[Records contained in a dataset]
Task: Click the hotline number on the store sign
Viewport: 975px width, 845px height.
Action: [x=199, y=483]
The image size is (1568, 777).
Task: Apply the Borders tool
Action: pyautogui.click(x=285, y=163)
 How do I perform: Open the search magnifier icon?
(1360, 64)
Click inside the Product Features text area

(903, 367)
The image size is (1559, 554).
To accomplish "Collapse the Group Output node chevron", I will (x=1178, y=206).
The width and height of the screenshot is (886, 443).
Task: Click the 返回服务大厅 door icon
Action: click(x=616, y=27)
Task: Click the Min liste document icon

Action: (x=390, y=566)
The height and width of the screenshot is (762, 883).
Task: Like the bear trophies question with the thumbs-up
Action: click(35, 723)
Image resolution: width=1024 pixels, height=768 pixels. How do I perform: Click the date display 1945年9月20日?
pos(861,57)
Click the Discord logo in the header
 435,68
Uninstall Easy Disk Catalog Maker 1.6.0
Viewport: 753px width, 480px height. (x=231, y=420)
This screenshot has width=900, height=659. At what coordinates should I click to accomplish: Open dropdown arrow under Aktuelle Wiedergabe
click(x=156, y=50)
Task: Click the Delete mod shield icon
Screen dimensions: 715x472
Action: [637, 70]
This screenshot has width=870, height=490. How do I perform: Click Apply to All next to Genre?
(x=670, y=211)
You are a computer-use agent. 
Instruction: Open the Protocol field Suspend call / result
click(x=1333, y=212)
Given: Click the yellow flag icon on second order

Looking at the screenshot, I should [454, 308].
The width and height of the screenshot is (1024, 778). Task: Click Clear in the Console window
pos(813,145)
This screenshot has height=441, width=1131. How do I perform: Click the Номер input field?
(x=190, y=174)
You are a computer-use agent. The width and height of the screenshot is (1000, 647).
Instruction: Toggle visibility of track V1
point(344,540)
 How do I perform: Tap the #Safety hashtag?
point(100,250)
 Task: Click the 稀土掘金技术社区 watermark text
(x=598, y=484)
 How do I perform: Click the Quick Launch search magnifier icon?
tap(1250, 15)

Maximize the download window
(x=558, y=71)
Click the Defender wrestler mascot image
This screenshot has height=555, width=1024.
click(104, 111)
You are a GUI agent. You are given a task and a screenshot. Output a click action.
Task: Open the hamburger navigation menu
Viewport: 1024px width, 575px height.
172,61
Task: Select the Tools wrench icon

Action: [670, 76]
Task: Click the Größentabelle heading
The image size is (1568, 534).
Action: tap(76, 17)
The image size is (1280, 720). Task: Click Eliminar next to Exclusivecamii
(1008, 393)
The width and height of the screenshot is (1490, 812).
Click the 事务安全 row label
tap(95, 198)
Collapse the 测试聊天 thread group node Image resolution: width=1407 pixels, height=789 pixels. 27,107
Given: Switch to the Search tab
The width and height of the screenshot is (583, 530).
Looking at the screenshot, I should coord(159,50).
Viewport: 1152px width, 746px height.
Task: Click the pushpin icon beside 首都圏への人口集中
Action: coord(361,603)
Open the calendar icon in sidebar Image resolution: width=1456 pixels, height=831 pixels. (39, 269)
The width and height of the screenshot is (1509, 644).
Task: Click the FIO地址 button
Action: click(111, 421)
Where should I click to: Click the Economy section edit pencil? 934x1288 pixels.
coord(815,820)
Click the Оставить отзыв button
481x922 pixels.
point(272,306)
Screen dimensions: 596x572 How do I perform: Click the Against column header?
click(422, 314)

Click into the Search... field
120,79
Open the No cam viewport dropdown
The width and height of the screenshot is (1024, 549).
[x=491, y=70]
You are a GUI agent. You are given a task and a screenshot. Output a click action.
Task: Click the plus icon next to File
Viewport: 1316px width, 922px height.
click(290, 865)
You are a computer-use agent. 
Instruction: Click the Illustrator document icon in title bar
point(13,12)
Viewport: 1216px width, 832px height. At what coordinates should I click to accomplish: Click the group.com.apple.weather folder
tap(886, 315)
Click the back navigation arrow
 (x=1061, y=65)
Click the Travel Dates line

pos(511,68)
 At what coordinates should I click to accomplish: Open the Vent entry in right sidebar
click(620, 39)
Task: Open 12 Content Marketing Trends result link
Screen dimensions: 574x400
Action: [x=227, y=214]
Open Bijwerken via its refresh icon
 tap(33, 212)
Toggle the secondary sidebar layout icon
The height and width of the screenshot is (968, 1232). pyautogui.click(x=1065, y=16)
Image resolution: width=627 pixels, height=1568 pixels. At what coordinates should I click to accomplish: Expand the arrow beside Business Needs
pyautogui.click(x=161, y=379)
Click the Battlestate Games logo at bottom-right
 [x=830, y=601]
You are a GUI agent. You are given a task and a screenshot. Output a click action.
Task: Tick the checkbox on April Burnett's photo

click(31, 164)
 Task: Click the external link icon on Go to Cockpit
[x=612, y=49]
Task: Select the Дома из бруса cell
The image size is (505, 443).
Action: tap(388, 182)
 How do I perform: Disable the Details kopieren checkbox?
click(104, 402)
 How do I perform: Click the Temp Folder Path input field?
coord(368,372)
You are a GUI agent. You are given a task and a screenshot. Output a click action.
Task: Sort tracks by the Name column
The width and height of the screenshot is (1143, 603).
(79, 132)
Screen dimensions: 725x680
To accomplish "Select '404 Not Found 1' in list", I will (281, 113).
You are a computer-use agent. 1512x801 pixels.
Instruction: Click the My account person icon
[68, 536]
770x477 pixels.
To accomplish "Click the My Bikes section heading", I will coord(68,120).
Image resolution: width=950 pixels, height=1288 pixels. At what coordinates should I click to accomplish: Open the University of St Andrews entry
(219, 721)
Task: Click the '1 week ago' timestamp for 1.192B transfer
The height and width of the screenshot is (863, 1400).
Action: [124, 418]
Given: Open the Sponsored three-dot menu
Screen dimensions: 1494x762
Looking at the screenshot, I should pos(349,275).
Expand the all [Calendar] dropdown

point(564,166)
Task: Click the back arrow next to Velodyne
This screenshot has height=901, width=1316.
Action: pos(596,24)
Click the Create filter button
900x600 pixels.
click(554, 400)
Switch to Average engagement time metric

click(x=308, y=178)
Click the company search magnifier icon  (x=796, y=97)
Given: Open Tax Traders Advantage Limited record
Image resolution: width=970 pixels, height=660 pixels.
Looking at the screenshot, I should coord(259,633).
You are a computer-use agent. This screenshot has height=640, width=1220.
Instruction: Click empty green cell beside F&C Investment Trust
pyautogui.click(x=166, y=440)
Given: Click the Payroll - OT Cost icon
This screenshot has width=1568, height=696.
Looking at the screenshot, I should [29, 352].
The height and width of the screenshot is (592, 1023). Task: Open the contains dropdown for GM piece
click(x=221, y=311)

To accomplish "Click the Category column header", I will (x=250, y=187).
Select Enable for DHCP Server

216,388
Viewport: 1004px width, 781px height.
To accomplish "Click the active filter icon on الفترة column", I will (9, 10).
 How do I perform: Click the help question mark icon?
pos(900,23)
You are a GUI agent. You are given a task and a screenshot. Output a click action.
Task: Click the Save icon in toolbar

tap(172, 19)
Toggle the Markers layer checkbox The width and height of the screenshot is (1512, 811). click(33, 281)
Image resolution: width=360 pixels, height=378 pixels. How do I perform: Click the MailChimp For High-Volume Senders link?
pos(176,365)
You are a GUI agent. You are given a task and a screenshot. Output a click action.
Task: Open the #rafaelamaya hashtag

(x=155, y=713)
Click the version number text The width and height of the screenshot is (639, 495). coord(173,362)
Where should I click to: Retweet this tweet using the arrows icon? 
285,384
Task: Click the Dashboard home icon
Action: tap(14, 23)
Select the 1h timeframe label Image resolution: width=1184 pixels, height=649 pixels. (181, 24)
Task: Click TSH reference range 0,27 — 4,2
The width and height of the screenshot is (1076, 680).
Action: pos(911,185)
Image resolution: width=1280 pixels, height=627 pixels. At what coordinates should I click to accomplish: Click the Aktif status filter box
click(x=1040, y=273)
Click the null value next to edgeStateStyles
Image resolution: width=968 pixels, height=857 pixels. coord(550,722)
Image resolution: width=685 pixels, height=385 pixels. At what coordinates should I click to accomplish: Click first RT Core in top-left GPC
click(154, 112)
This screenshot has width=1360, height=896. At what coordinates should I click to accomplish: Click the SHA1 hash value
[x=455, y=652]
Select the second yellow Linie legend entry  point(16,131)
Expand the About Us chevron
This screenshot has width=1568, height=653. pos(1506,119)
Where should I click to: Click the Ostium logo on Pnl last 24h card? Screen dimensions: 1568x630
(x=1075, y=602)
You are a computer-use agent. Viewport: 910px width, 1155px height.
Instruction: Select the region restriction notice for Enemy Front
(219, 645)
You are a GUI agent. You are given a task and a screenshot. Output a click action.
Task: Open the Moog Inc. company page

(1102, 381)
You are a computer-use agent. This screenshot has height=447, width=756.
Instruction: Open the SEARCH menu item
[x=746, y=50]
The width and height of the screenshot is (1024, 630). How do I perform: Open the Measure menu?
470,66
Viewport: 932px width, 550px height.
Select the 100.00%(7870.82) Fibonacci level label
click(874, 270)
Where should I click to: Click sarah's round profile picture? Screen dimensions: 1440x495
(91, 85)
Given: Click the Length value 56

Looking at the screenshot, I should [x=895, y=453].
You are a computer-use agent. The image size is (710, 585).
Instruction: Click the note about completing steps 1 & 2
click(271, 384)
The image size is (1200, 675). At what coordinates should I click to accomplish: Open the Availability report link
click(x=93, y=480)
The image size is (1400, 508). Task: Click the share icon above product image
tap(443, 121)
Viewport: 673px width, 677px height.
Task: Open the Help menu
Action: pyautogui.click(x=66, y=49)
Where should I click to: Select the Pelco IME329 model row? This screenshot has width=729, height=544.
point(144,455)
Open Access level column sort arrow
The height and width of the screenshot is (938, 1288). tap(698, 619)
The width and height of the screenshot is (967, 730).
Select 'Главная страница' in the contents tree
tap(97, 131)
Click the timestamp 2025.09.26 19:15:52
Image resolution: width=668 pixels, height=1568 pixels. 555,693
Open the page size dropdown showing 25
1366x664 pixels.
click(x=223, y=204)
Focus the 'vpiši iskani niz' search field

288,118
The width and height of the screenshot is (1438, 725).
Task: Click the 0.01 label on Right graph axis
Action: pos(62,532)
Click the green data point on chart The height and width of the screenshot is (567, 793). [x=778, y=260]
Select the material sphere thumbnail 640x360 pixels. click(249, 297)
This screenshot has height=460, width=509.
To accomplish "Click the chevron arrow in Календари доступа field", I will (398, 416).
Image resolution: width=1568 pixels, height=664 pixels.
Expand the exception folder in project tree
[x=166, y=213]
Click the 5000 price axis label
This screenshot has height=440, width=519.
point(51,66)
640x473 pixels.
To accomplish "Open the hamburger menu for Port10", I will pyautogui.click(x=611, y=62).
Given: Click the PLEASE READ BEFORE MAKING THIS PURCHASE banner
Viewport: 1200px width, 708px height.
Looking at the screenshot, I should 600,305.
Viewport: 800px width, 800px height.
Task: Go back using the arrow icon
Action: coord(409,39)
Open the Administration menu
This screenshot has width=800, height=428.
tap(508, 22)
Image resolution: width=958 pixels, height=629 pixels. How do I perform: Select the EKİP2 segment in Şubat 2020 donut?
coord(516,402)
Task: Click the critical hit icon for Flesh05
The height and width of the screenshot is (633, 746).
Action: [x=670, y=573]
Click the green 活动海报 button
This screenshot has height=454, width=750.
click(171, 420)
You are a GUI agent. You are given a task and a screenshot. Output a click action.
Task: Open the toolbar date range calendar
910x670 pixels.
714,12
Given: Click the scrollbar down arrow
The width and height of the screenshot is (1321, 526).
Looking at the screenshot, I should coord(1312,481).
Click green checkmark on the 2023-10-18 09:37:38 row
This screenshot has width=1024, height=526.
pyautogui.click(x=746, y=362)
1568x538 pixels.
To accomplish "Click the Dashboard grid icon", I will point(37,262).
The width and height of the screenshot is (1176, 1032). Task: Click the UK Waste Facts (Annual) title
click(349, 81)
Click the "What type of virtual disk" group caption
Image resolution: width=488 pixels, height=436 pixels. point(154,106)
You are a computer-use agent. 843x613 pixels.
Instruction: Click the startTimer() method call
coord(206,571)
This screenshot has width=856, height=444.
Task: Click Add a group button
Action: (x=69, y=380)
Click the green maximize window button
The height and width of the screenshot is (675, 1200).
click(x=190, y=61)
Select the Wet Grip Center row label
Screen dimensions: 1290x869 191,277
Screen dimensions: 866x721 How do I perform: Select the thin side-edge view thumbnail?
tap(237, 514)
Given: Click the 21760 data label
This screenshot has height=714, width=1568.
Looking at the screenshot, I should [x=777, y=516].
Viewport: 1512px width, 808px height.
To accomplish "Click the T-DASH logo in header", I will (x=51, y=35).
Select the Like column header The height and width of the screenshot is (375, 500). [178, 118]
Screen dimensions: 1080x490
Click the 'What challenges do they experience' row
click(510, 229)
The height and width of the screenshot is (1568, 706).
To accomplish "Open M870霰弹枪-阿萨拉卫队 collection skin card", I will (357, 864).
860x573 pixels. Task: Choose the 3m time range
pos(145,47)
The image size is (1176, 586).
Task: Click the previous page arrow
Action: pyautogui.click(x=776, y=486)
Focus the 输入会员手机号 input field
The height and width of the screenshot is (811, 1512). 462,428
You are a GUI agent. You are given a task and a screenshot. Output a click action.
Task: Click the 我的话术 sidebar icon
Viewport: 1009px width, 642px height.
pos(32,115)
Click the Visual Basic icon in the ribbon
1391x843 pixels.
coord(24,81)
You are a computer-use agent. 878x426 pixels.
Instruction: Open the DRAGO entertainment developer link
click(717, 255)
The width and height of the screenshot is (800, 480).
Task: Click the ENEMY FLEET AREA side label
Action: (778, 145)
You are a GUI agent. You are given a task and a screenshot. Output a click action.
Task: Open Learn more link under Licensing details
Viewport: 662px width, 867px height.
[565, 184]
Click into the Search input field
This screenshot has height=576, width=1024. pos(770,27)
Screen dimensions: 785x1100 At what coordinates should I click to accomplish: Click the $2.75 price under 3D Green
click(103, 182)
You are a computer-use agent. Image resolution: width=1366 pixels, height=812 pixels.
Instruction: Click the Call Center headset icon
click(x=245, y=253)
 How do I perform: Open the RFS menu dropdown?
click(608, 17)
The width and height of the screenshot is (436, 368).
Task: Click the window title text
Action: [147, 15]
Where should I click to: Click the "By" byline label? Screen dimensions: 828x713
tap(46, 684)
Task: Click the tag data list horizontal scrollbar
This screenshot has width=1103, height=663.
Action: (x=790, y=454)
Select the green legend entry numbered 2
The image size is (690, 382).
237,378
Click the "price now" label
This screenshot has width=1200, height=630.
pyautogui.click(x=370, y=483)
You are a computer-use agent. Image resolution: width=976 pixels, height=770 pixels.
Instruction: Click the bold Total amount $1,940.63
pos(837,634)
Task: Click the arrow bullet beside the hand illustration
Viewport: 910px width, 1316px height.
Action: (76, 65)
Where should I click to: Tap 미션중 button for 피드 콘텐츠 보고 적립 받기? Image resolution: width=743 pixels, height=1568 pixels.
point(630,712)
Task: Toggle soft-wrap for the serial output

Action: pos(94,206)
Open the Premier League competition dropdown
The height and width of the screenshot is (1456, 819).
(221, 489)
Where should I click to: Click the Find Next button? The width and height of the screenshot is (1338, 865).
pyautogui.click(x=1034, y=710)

> _Problem_: The stretch of entries above that starts with the line containing "Where should I click to: Click the Ostium" and goes on through the line containing "Select the material" is to be transcribed exactly, and no other line is to be transcribed.

> _Result below_:
Where should I click to: Click the Ostium logo on Pnl last 24h card? Screen dimensions: 1568x630
(x=1075, y=602)
You are a computer-use agent. Viewport: 910px width, 1155px height.
Instruction: Select the region restriction notice for Enemy Front
(219, 645)
You are a GUI agent. You are given a task and a screenshot. Output a click action.
Task: Open the Moog Inc. company page

(1102, 381)
You are a computer-use agent. This screenshot has height=447, width=756.
Instruction: Open the SEARCH menu item
[x=746, y=50]
The width and height of the screenshot is (1024, 630). How do I perform: Open the Measure menu?
470,66
Viewport: 932px width, 550px height.
Select the 100.00%(7870.82) Fibonacci level label
click(874, 270)
Where should I click to: Click sarah's round profile picture? Screen dimensions: 1440x495
(91, 85)
Given: Click the Length value 56

Looking at the screenshot, I should [x=895, y=453].
You are a computer-use agent. The image size is (710, 585).
Instruction: Click the note about completing steps 1 & 2
click(271, 384)
The image size is (1200, 675). At what coordinates should I click to accomplish: Open the Availability report link
click(x=93, y=480)
The image size is (1400, 508). Task: Click the share icon above product image
tap(443, 121)
Viewport: 673px width, 677px height.
Task: Open the Help menu
Action: pyautogui.click(x=66, y=49)
Where should I click to: Select the Pelco IME329 model row? This screenshot has width=729, height=544.
point(144,455)
Open Access level column sort arrow
The height and width of the screenshot is (938, 1288). tap(698, 619)
The width and height of the screenshot is (967, 730).
Select 'Главная страница' in the contents tree
tap(97, 131)
Click the timestamp 2025.09.26 19:15:52
Image resolution: width=668 pixels, height=1568 pixels. 555,693
Open the page size dropdown showing 25
1366x664 pixels.
click(x=223, y=204)
Focus the 'vpiši iskani niz' search field

288,118
The width and height of the screenshot is (1438, 725).
Task: Click the 0.01 label on Right graph axis
Action: pos(62,532)
Click the green data point on chart The height and width of the screenshot is (567, 793). [x=778, y=260]
Select the material sphere thumbnail 640x360 pixels. click(249, 297)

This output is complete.